-- Begin --

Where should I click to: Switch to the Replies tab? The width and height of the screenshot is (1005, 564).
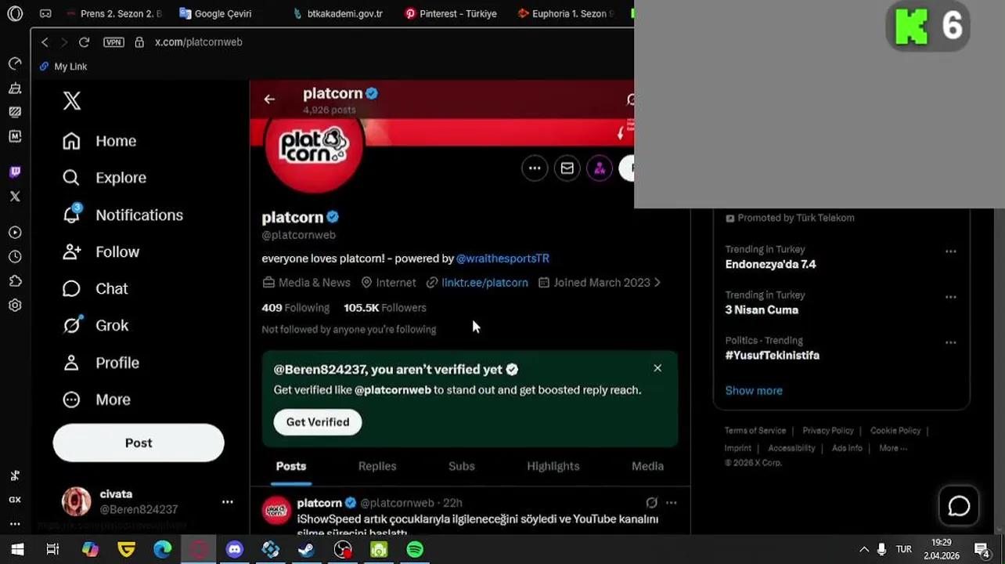(x=377, y=466)
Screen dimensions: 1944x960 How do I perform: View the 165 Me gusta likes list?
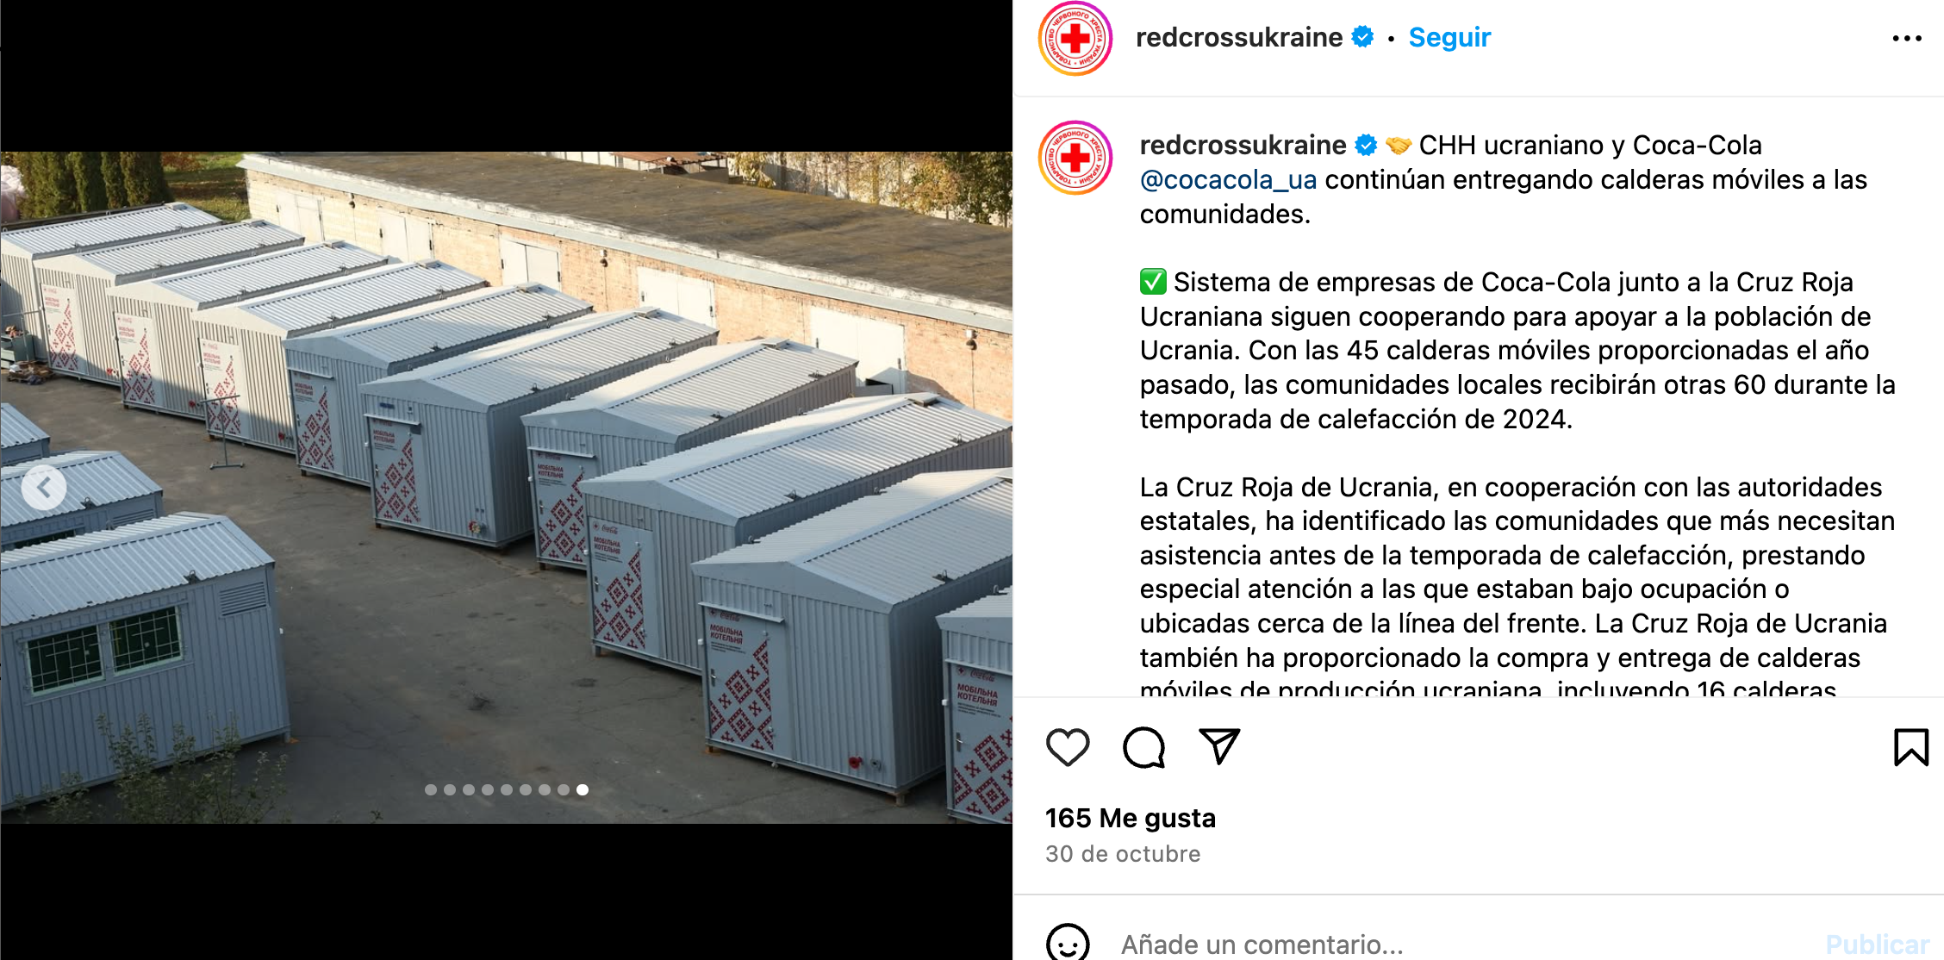[x=1130, y=818]
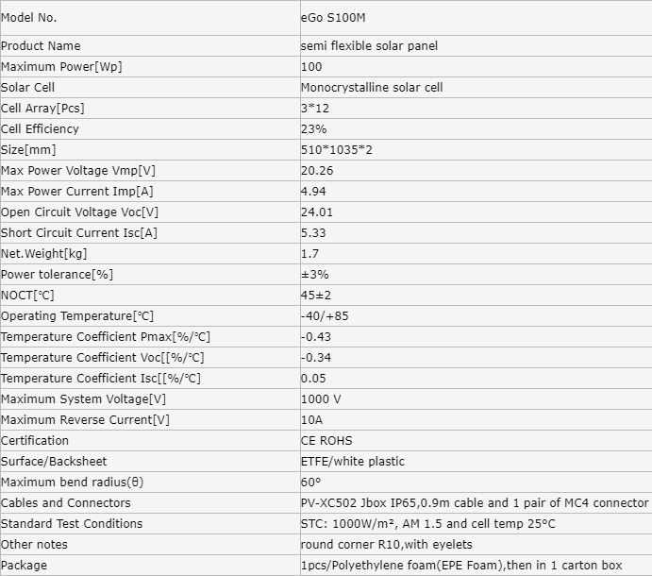The width and height of the screenshot is (652, 576).
Task: Click the Operating Temperature -40/+85 value
Action: click(x=325, y=316)
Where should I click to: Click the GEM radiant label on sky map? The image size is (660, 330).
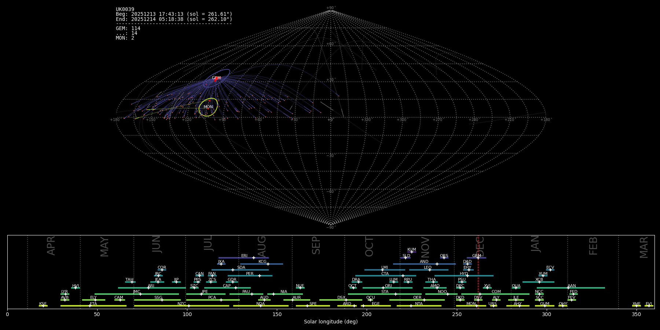pos(216,78)
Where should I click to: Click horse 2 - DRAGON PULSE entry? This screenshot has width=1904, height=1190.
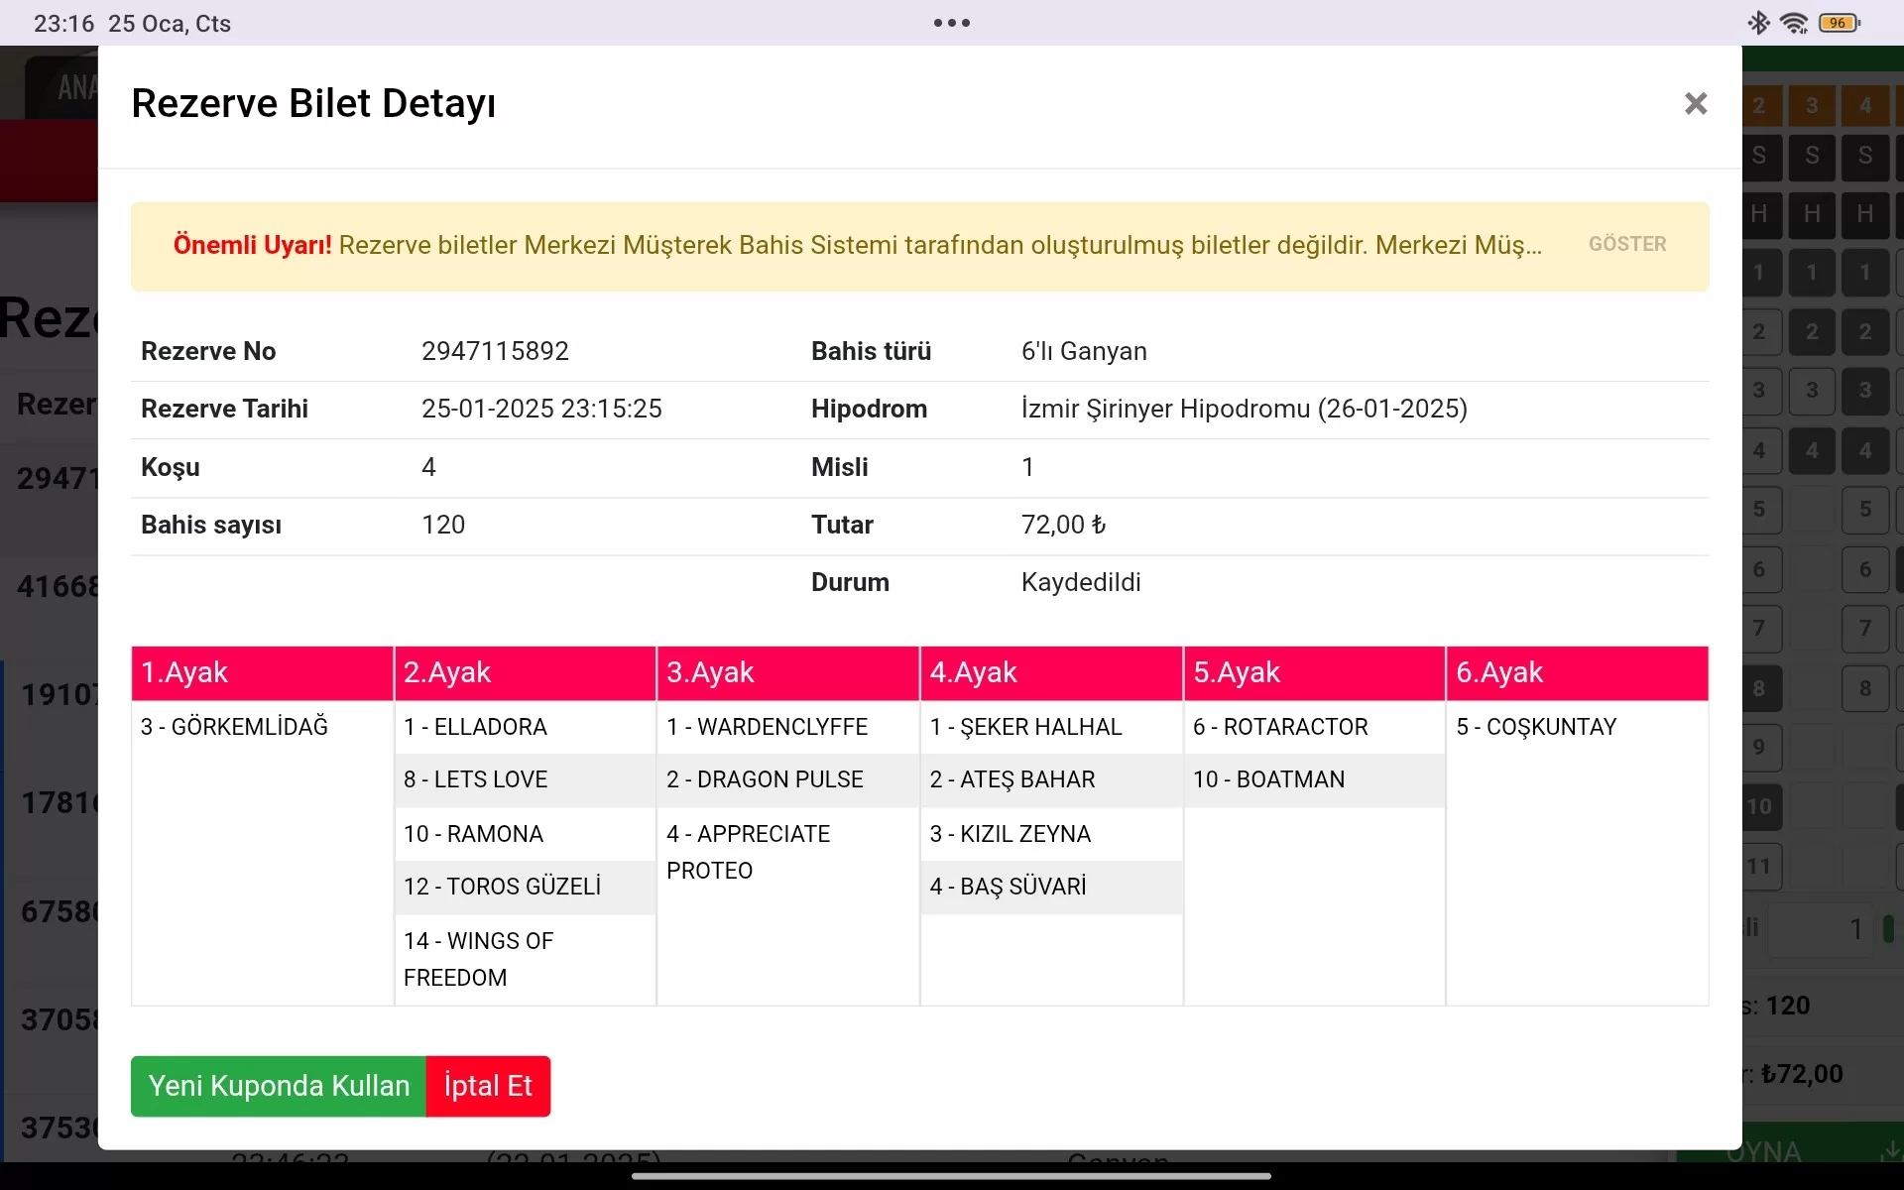pos(765,779)
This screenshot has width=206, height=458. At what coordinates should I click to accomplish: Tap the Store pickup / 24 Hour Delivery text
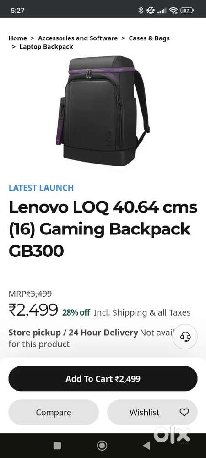pos(73,333)
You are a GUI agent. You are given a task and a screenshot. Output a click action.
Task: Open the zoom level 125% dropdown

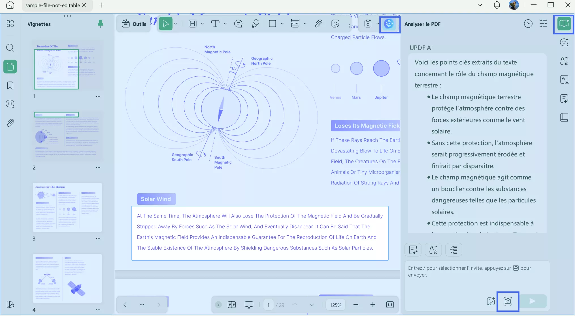pyautogui.click(x=335, y=305)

-- End --

*Directive:*
Rewrite the data above, replacing every instance of "Where should I click to" with "Where do I click to" and changing nothing else. Leave the pictures out of your answer.

*Task result:*
Where do I click to: Switch to the Replies tab? The width and height of the screenshot is (1005, 564).
(x=377, y=466)
Screen dimensions: 1944x960 How do I perform: View the 165 Me gusta likes list?
[x=1130, y=818]
The width and height of the screenshot is (652, 576).
Task: Click the Operating Temperature -40/+85 value
Action: click(x=325, y=316)
Where do I click to: Click the GEM radiant label on sky map? The image size is (660, 330).
pos(216,78)
Where do I click to: Click horse 2 - DRAGON PULSE entry? This screenshot has width=1904, height=1190.
pos(765,779)
This screenshot has width=206, height=458. At what coordinates should I click to accomplish: Tap the Store pickup / 24 Hour Delivery text
pos(73,333)
You are a GUI agent. You are given a task and a screenshot. Output a click action.
Task: Open the zoom level 125% dropdown

pyautogui.click(x=335, y=305)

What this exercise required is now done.